To use Elysia with Weaviate, you need to specify your Weaviate cluster details. These can be set via the Weaviate Cluster URL (WCD_URL) and the Weaviate Cluster API Key (WCD_API_KEY). To set these values, you can use configure on the settings:

from elysia import configure
configure(
    wcd_url=..., # replace with your WCD_URL
    wcd_api_key=... # replace with your WCD_API_KEY
)
or by setting them as environment variables
WCD_URL=... # replace with your WCD_URL
WCD_API_KEY=... # replace with your WCD_API_KEY

Additionally, you need to preprocess your collections for Elysia to use the built in Weaviate-based tools, see below for details.

*Note: using a local Weaviate instance is currently not supported. This is coming soon! You can sign up for a 14-day sandbox for free.

Preprocessing Collections

The preprocess function must be used on the Weaviate collections you plan to use within Elysia.

from elysia import preprocess
preprocess("<your_collection_name>")

Preprocessing does several things:

  • Creates an LLM generated summary of the collection, including descriptions of the fields in the dataset.
  • Creates 'mappings', so that fields in the collection can be mapped to frontend-specific fields. This enables the Elysia frontend app to display items from the collection when retrieved in the app.
  • Calculates summary statistics, such as the mean, maximum and minimum values of number fields, as well as statistics for other fields.
  • Collects other metadata such as any named vectors, what index types are used, if the inverted index is configured to index e.g. creation time.

Since preprocessing uses LLM created summaries of the collections, you must configure your models in advance. See above for details.

Running the Preprocessing Function

You have access to two functions, preprocess_async, which must be awaited, and preprocess, which is a sync wrapper for its async sister. The basic arguments for either function are:

  • collection_names (list[str]): The names of the collections to preprocess.
  • client_manager (ClientManager): The client manager to use. The ClientManager class is how Elysia interacts with Weaviate client. If you are unsure of this, do not provide this argument, it will default to the Weaviate cluster you selected via the Settings, or via configure/environment variables.

As well, the LLM requires a number of objects retrieved from the collection, at random, to help provide its summary. Since objects in collections vary greatly in token size (and hence LLM compute time/cost), you can adjust the following parameters to change how many objects are used for this sample.

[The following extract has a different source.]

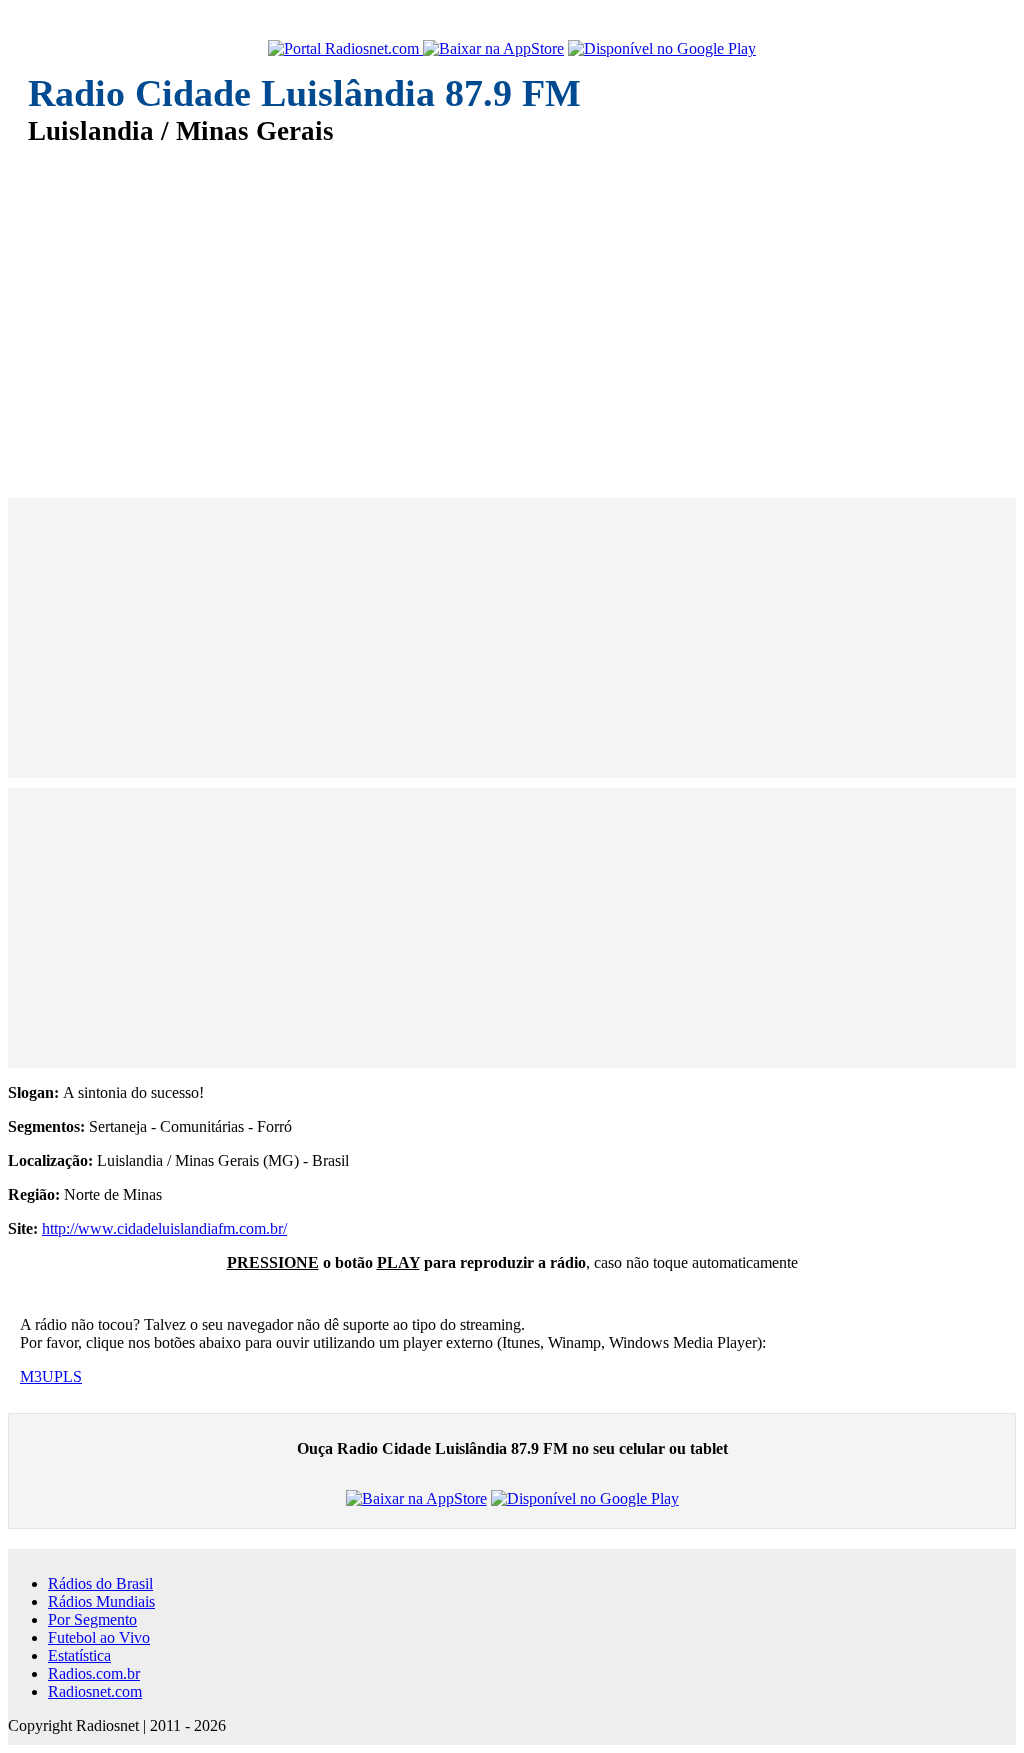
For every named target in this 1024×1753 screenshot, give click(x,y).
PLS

  • min_sample_size (int): The minimum number of objects in the sample.
  • max_sample_size (int): The maximum number of objects to sample.
  • num_sample_tokens (int): The maximum number of tokens in the sample objects used to evaluate the summary.

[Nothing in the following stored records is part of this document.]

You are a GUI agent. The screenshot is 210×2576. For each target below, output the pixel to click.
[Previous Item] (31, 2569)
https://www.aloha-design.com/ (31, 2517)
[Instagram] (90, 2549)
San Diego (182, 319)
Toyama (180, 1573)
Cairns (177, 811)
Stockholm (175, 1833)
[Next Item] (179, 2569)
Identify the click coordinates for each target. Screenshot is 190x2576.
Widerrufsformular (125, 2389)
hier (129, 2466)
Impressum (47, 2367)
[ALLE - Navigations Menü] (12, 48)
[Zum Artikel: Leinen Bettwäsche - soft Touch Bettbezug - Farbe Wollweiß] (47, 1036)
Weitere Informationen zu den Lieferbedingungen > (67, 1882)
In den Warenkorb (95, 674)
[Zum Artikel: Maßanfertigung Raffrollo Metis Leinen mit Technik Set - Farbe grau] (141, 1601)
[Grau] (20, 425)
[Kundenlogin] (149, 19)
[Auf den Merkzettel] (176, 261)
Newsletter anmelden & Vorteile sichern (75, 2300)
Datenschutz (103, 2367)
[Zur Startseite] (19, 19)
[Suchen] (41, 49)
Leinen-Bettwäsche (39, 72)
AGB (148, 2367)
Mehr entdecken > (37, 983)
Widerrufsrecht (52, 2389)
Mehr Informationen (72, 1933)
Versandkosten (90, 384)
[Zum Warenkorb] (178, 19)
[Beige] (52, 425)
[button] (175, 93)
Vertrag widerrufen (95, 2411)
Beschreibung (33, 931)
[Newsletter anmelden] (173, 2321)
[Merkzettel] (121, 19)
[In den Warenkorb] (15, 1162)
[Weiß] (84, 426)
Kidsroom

The num_sample_tokens parameter controls how many objects are actually used. Provided it is between min_sample_size and max_sample_size, the preprocessor will select the closest number of objects that are estimated to be in total num_sample_tokens tokens.

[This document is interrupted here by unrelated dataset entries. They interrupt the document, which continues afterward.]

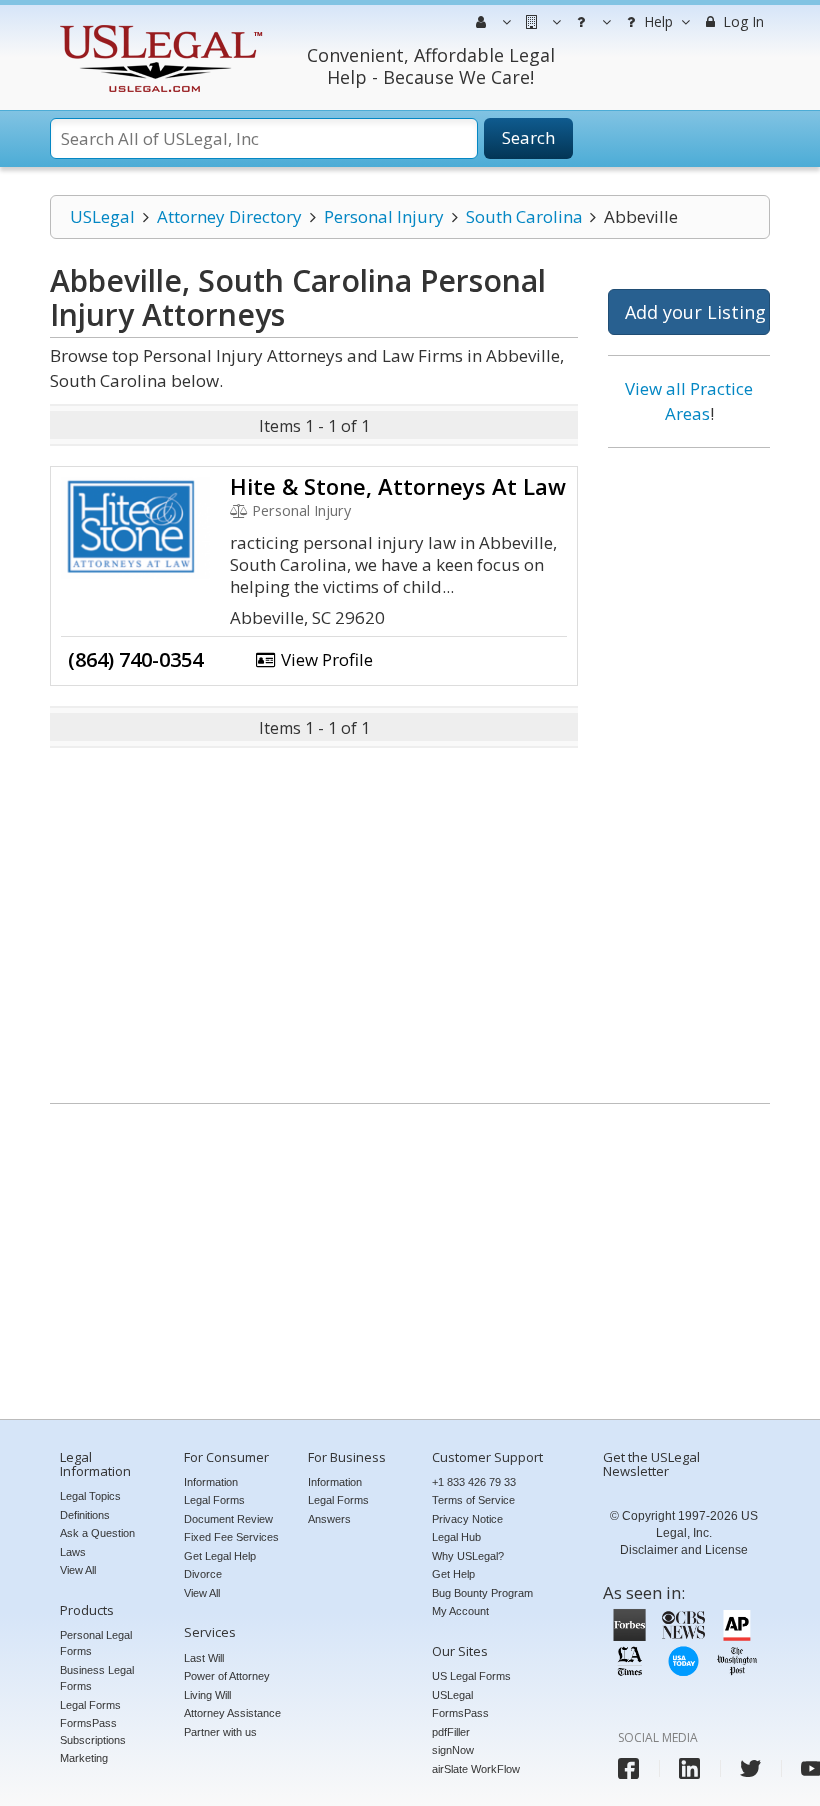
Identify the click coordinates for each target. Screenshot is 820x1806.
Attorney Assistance (232, 1713)
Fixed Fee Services (231, 1537)
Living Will (207, 1695)
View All (78, 1570)
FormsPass (460, 1713)
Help (656, 21)
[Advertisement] (689, 768)
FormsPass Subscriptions (93, 1731)
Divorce (203, 1574)
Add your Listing (695, 312)
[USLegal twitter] (750, 1768)
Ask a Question (97, 1533)
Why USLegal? (468, 1556)
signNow (453, 1750)
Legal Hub (456, 1537)
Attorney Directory (229, 216)
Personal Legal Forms (96, 1643)
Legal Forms (90, 1705)
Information (211, 1482)
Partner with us (220, 1732)
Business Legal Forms (97, 1678)
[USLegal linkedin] (689, 1768)
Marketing (84, 1758)
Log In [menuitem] (741, 21)
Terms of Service (473, 1500)
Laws (73, 1552)
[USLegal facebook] (628, 1768)
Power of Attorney (227, 1676)
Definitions (85, 1515)
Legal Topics (90, 1496)
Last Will (204, 1658)
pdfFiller (451, 1732)
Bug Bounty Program (482, 1593)
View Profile (325, 659)
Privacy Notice (467, 1519)
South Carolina (524, 216)
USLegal (102, 216)
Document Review (228, 1519)
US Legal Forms (471, 1676)
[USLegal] (158, 27)
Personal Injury (384, 216)
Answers (329, 1519)
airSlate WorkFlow (476, 1769)
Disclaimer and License (684, 1550)
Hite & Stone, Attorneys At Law (398, 486)
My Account (460, 1611)
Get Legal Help (220, 1556)
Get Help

Additionally, you have: - settings (Settings): The settings to use. - force (bool): Whether to force the preprocessor to run even if the collection already exists.

Additional Functions

You can also use preprocessed_collection_exists, which returns True/False if the collection has been preprocessed (and it can be accessed within the Weaviate cluster):

from elysia import preprocessed_collection_exists
preprocessed_collection_exists(collection_name = ...)
which returns True/False if the preprocess exists within this Weaviate cluster

You can use edit_preprocessed_collection to update the values manually:

from elysia import edit_preprocessed_collection
properties = edit_preprocessed_collection(
    collection_name = ...,
    named_vectors = ...,
    summary = ...,
    mappings = ...,
    fields = ...
)
which will change the LLM generated values with manually input values. Any fields not provided will not be updated.

You can use delete_preprocessed_collection which will delete the cached preprocessed metadata.

delete_preprocessed_collection(collection_name = ...) 
which permanently deletes the preprocessed collection (not the original collection). You will need to rerun preprocess for the original collection to be used for the Weaviate integration in Elysia again.